Pierre Augustin Caron de BEAUMARCHAIS, auteur cité dans le Littré

BEAUMARCHAIS (1732-1799)

Dans le texte d'origine du Littré, les auteurs pouvaient être nommés par de nombreuses variantes. Dans cette version en ligne, la forme BEAUMARCHAIS a été choisie.

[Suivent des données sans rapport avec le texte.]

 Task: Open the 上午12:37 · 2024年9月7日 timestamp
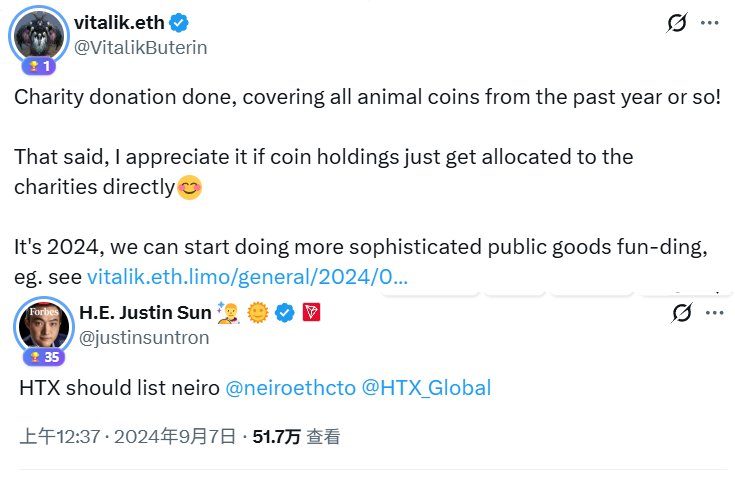pos(128,436)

509 citations dans le Littré

Œuvres citées dans le dictionnaire Littré

Cette liste des œuvres a été compilée manuellement pour ce site web. Elle n'est pas exhaustive, et privilégie autant que possible les références aux éditions originales. Elle peut toutefois comprendre des publications contemporaines d'É. Littré, lorsque ce dernier était explicite sur ses sources ou qu'il cite des compilations. Le dictionnaire imprimé contenait d'ailleurs une liste très partielle des œuvres et auteurs.

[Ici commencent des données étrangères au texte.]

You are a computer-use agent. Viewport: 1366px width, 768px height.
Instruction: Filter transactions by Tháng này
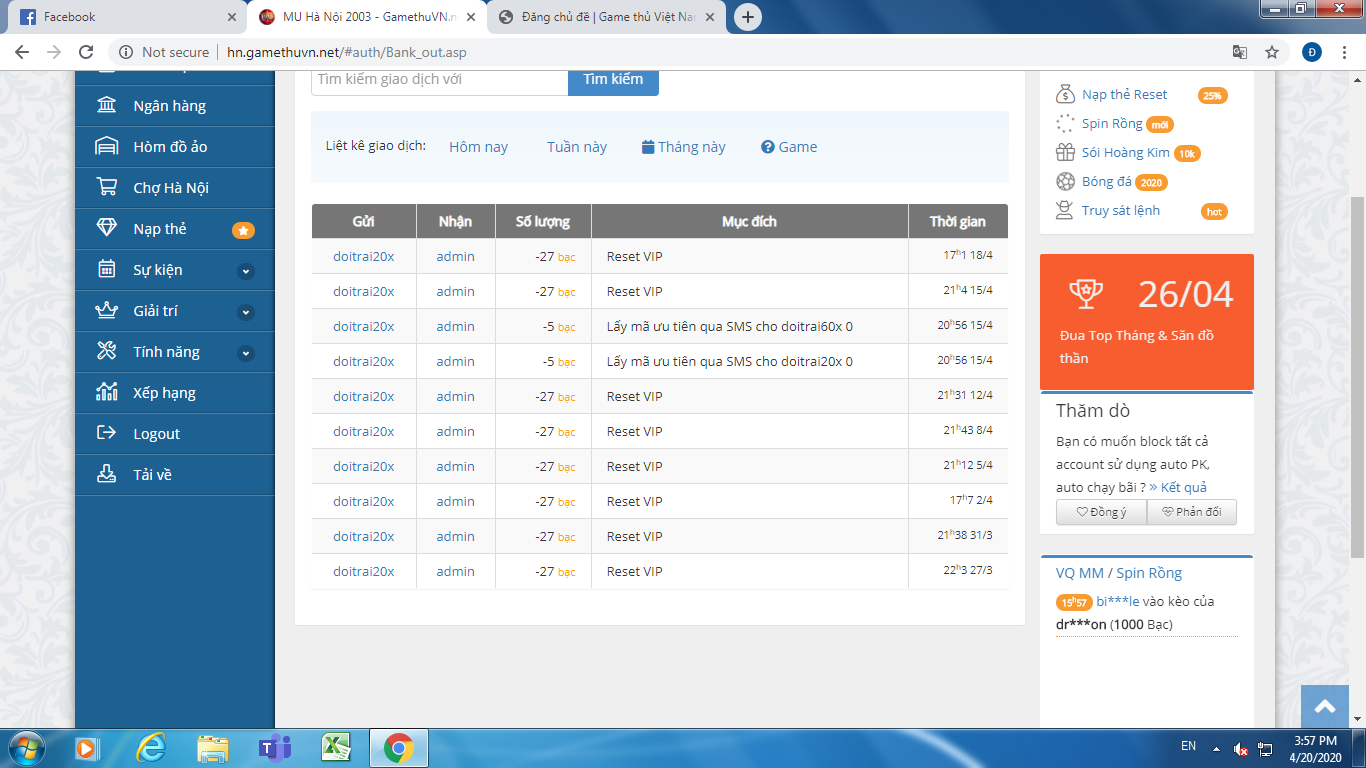click(x=684, y=147)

Titre de l'œuvre Date de parution Citations
La mère coupable, ou L'autre Tartuffe 1792 71 citations
Le barbier de Séville, ou La précaution inutile 1775 213 citations
Le mariage de Figaro, ou La folle journée 1784 194 citations

Quelques citations de Pierre Augustin Caron de BEAUMARCHAIS

Voici un tirage aléatoire parmi ses 509 citations dans le Littré.

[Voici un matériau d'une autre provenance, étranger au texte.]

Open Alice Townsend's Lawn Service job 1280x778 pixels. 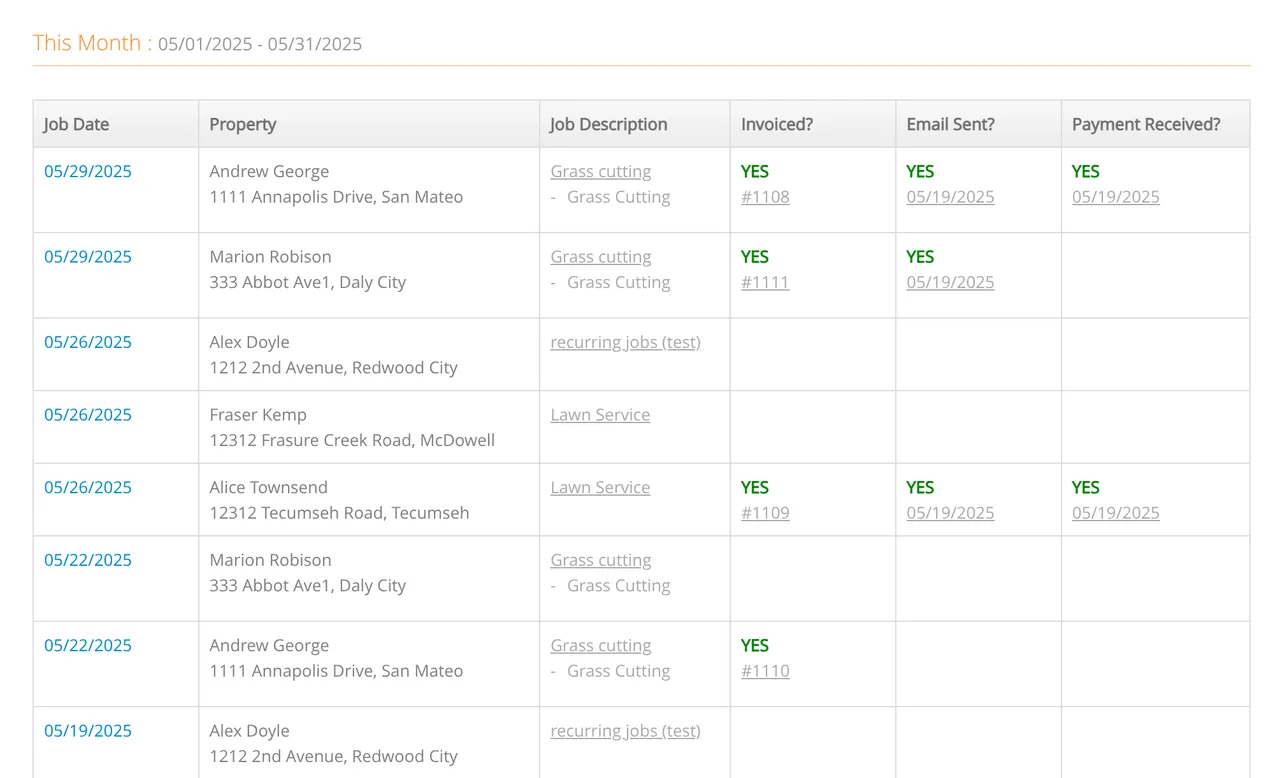click(600, 487)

  1. Vous injuriez toujours notre pauvre siècle.
    Barb. de Sév. I, 3 (injurier)
  2. Basile : Puis comme dit le proverbe, ce qui est bon à prendre… - Bartholo : J'entends, Est bon… - Basile : à garder.
    Barb. de Sév. IV, 1 (prendre)
  3. Ce misérable enfant qui porte les traits d'un perfide.
    Mère coupable, I, 8 (porter [1])
  4. Diable ! c'est une belle langue que l'anglais ; il en faut peu pour aller loin ; avec goddam, en Angleterre, on ne manque de rien… les Anglais, à la vérité, ajoutent par-ci par-là quelques autres mots en conversant ; mais il est bien aisé de voir que goddam est le fond de la langue.
    Mar. de Fig. III, 5 (goddam)
  5. Un pauvre hère qui montre la musique à sa pupille, infatué de son art, friponneau, besoigneux, à genoux devant un écu.
    Barb. de Sév. I, 6 (friponneau)
  6. Répondez-vous à mes questions ? - Oh ! qui pourrait m'en exempter, monseigneur ? vous commandez à tout ici hors à vous-même.
    Mar. de Fig. V, 12 (commander)
  7. Marceline : Il n'arrive jamais que pour nuire. - Figaro : Je m'en vais le faire déchanter.
    Mar. de Figaro, IV, 9 (déchanter)
  8. Bras dodus, bouche rosée.
    Barbier de Sév. II, 2 (dodu, ue)
  9. Il y a de la naïveté [dans cette romance]… du sentiment même.
    M. de Figaro, II, 4 (sentiment)
  10. Voilà bien du train pour un pot de fleurs ! combien te faut-il, pleurard, avec ta giroflée ?
    Mar. de Fig. II, 21 (pleurard)
  11. Quand on veut vivre dans un pays, il n'en faut pas heurter les préjugés.
    Mère coup. I, 5 (heurter)
  12. Forcé de parcourir la route où je suis entré sans le savoir, je l'ai jonchée d'autant de fleurs que ma gaieté me l'a permis.
    Mar. de Fig. V, 3 (joncher)
  13. C'est un beau, gros, court, jeune vieillard, gris pommelé, rusé, rasé, blasé, qui guette, et furette, et gronde, et geint tout à la fois.
    Barb. de Sév. I, 4 (geindre)
  14. C'est un billet doux qu'une fillette aura glissé dans sa main en passant.
    Mar. de Fig. IV, 9 (fillette)
  15. Ce n'est rien d'entreprendre une chose dangereuse ; mais d'échapper au péril en la menant à bien…
    Mar. de Fig. I, 1 (mener)
  16. Présentez-vous chez le docteur en habit de cavalier, avec un billet de logement.
    Barb. de Sév. I, 4 (logement)
  17. Effrayons d'abord la Suzanne sur la divulgation des offres qu'on lui fait.
    Mar. de Fig. I, 4 (divulgation)
  18. Le comte : Sa probité ? - Figaro : Tout juste autant qu'il en faut pour n'être point pendu.
    Barb. de Sév. I, 4 (pendre)
  19. En toute espèce de biens, posséder est peu de chose ; c'est jouir qui rend heureux.
    Barb. de Sév. IV, 1 (posséder)
  20. Figaro : On fait comme on peut : mettez-vous à ma place. - Bartholo : Me mettre à votre place ! ah ! parbleu, je dirais de belles sottises.